人間中心の平和主義を超えて「人間の、人間による、人間のための平和思想」には限界がある。“非暴力”“平和”の概念を人間以外の動物の視点から問い直す。

著者について

Anthony J. NOCELLA II 米・ハムライン大学客員教授を務める動物擁護・平和活動家。広く領域横断研究に携わる。

Colin SALTER 豪・ウーロンゴン大学教育設計担当。動物・環境・社会正義運動を研究。
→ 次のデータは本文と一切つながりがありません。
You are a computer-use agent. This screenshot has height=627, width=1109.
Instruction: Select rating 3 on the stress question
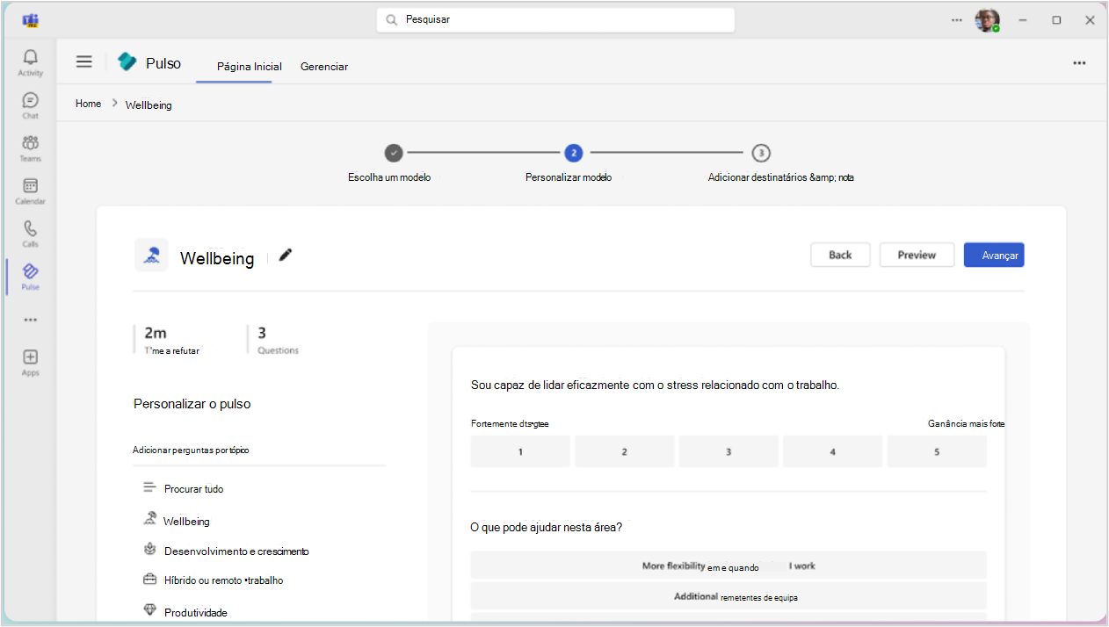728,451
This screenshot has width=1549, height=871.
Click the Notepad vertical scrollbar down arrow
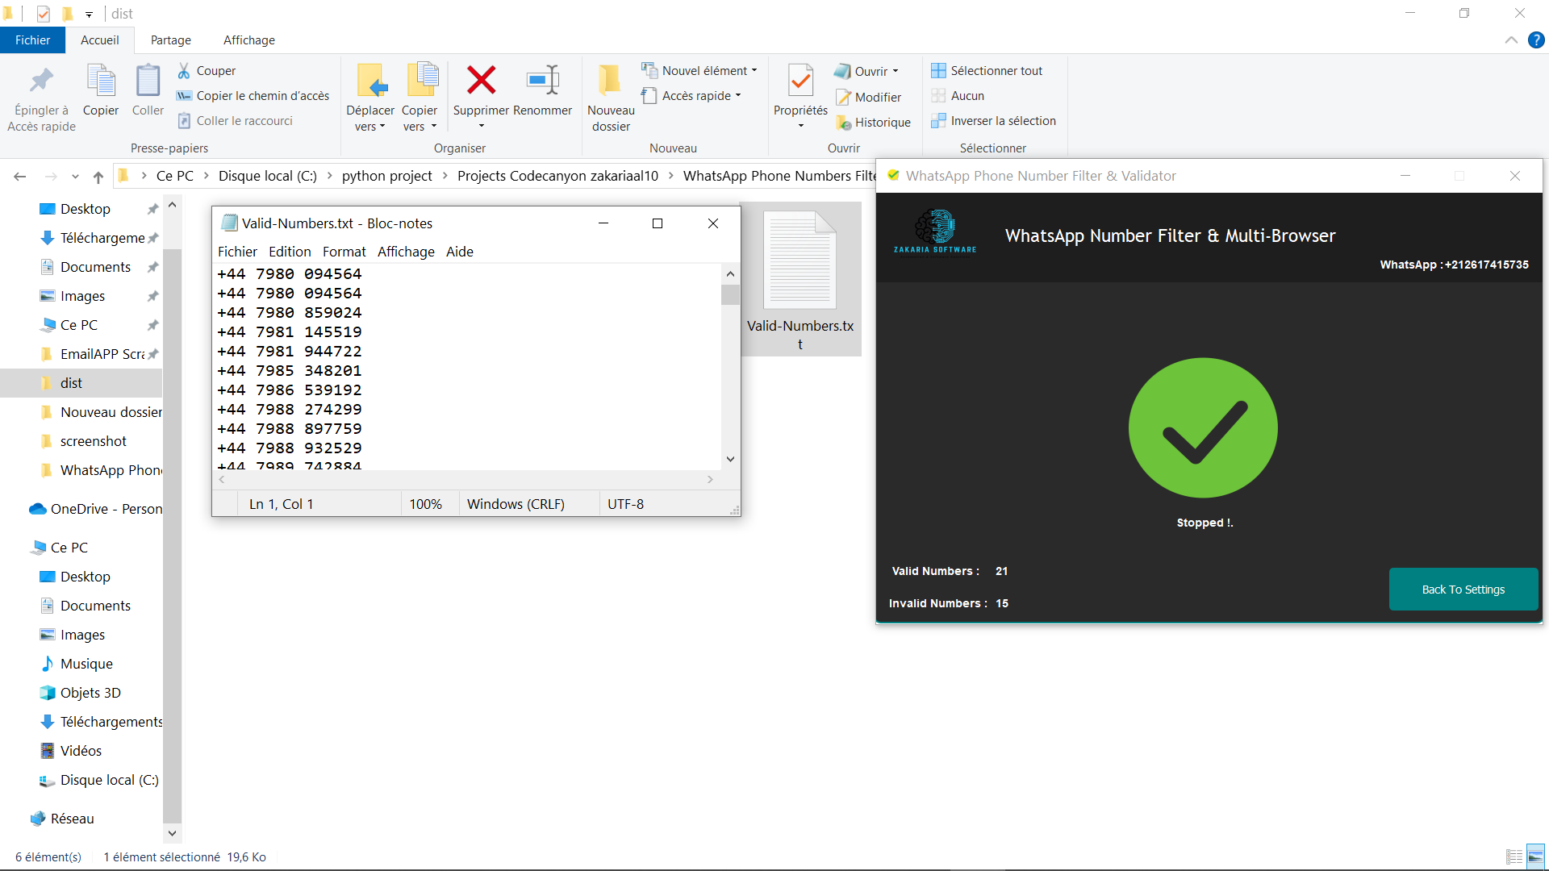click(x=730, y=459)
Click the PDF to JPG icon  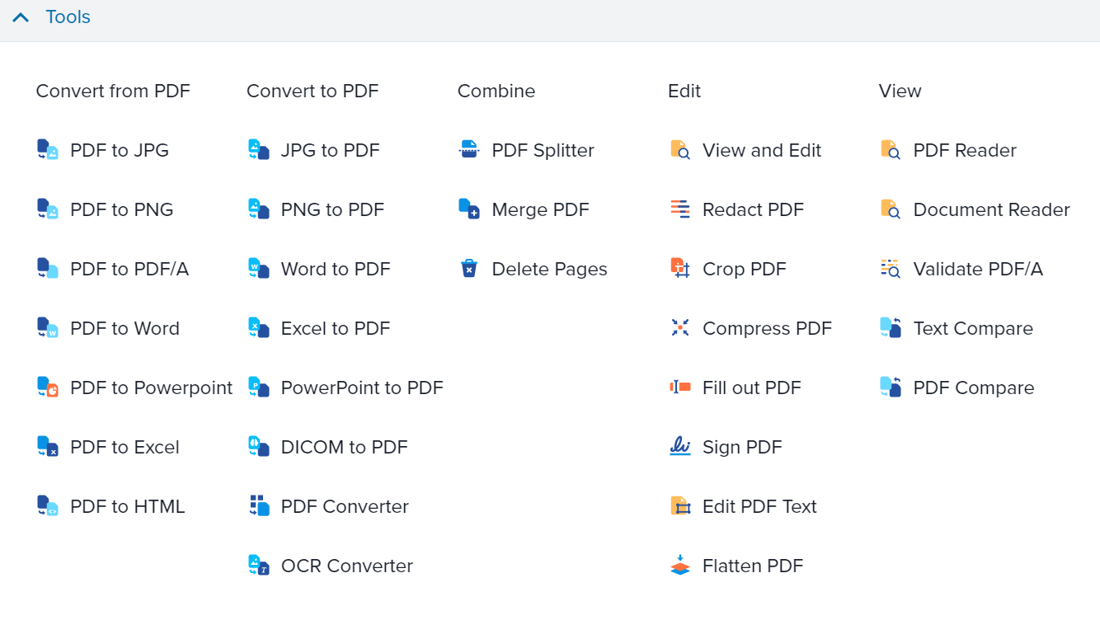click(48, 150)
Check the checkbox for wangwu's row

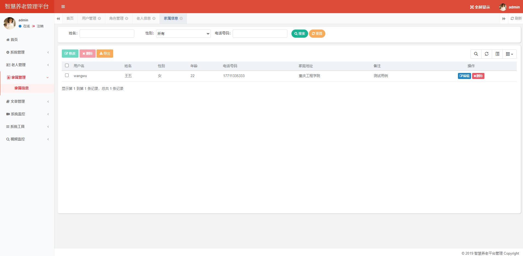click(x=67, y=75)
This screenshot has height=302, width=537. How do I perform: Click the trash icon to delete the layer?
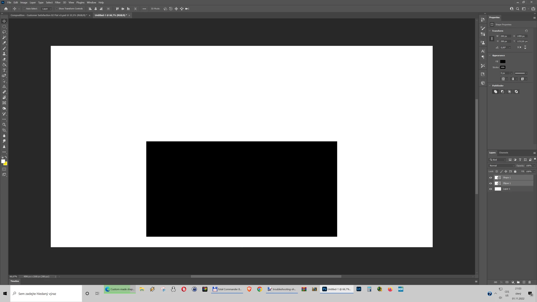529,282
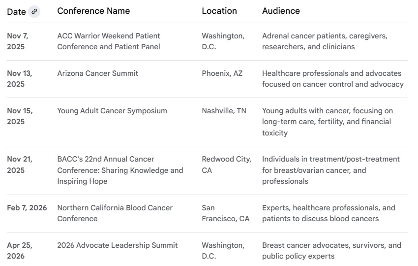The height and width of the screenshot is (266, 418).
Task: Click the link icon beside Date header
Action: click(34, 11)
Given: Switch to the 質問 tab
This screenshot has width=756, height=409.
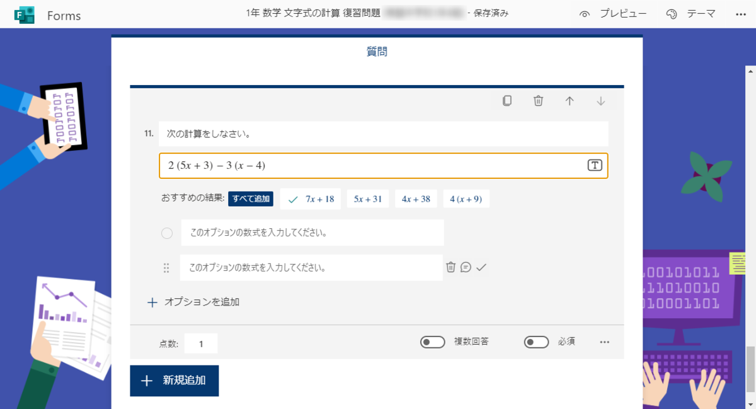Looking at the screenshot, I should [x=377, y=50].

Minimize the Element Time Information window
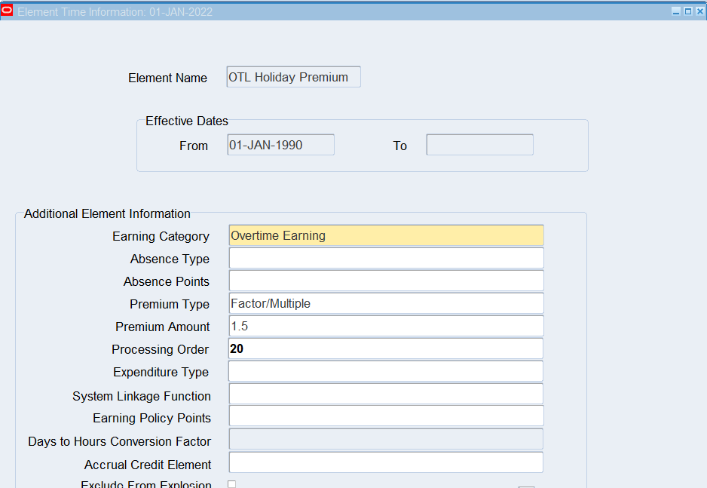(x=676, y=11)
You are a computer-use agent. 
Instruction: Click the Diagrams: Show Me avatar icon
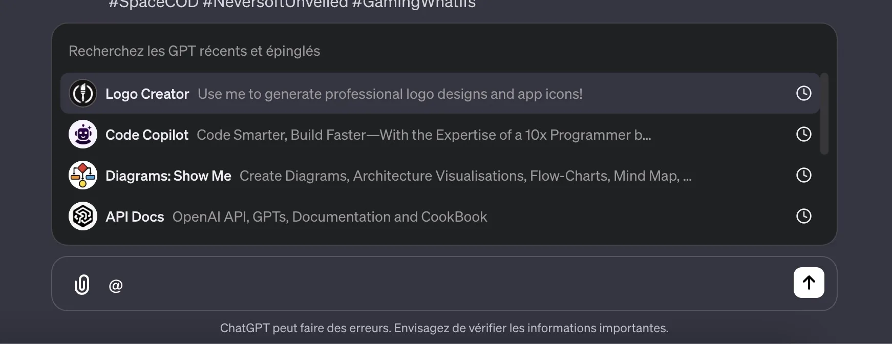click(82, 175)
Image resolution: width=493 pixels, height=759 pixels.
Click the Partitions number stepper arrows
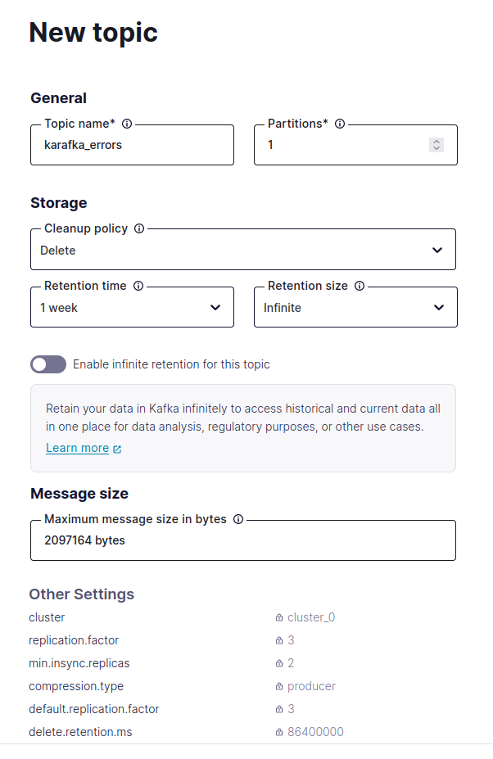(436, 145)
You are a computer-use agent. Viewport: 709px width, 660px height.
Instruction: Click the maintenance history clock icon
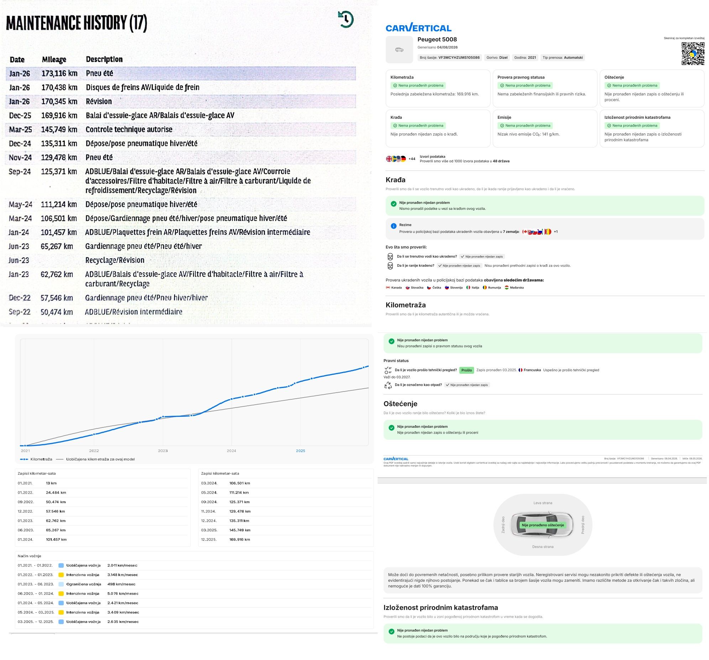coord(346,19)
Judy K.C. BENTLEY ニューヨーク州立大学准教授。専門テーマは差別撤廃、障害克服、批判的動物研究。

翻訳家

著者略歴 (「BOOK著者紹介情報」より)

ノチェッラ,二世,アントニー・J.
米・ハムライン大学教育学部客員教授を務める著名な教育者、執筆家、平和活動家。米・シラキュース大学マックスウェル・スクールにて社会学博士号を取得、同校の紛争・協調研究発展プログラム(PARCC)に所属。平和構築・紛争研究および教育文化研究科の修士号、調停学の修了証(米・フレズノ・パシフィック大学)、女性学および越境紛争学の上級修了証(後者は米・シラキュース大学)を所持。批判的動物研究、障害者研究、環境倫理学、都市教育学、平和・紛争学、批判的教育学、アナキスト研究の草分け的存在であり、批判的メディア研究、批判的犯罪学、障害者合同教育(inclusive education)、クエーカー式教育法、ヒップホップ研究にも関心を寄せる

ソルター,コリン
豪・ウーロンゴン大学教養学部・法学部・芸術学部教育設計担当。加・マックマスター大学平和研究センター助教。工学士優等学位、文学士優等学位、博士号を所持。環境工学士として、オーストラリアおよび太平洋を対象に社会面、文化面、環境面からみて適切な技術計画の設計、監視にあたる。のち大学に戻り、平和と正義を求める草の根活動の効果について調べるべく10年以上の長期研究に携わる。数々の論文と研究成果を発表し、先住民族の尊重と再評価を企てた運動についてや、現行の動物・環境・社会正義運動の戦略について、および男性原理、例外主義、暴力、非暴力の関わりについて論じている

ベントリー,ジュディー・K.C.
ニューヨーク州立大学コートランド校の基礎教養・社会先導学科准教授。社会正義ジャーナル『社会先導、体制変革』の編集主任。批判的動物研究のほか、象徴的差別撤廃(symbolic inclusion)や障害児の自己教育構築力を研究テーマとする

井上/太一
1984年生まれ。上智大学外国語学部英語学科卒業。会社員を経たのち、翻訳業に従事する。主な関心領域は動植物倫理、環境問題。語学力を活かして動物福祉団体や環境団体との連携活動も行なう(本データはこの書籍が刊行された当時に掲載されていたものです)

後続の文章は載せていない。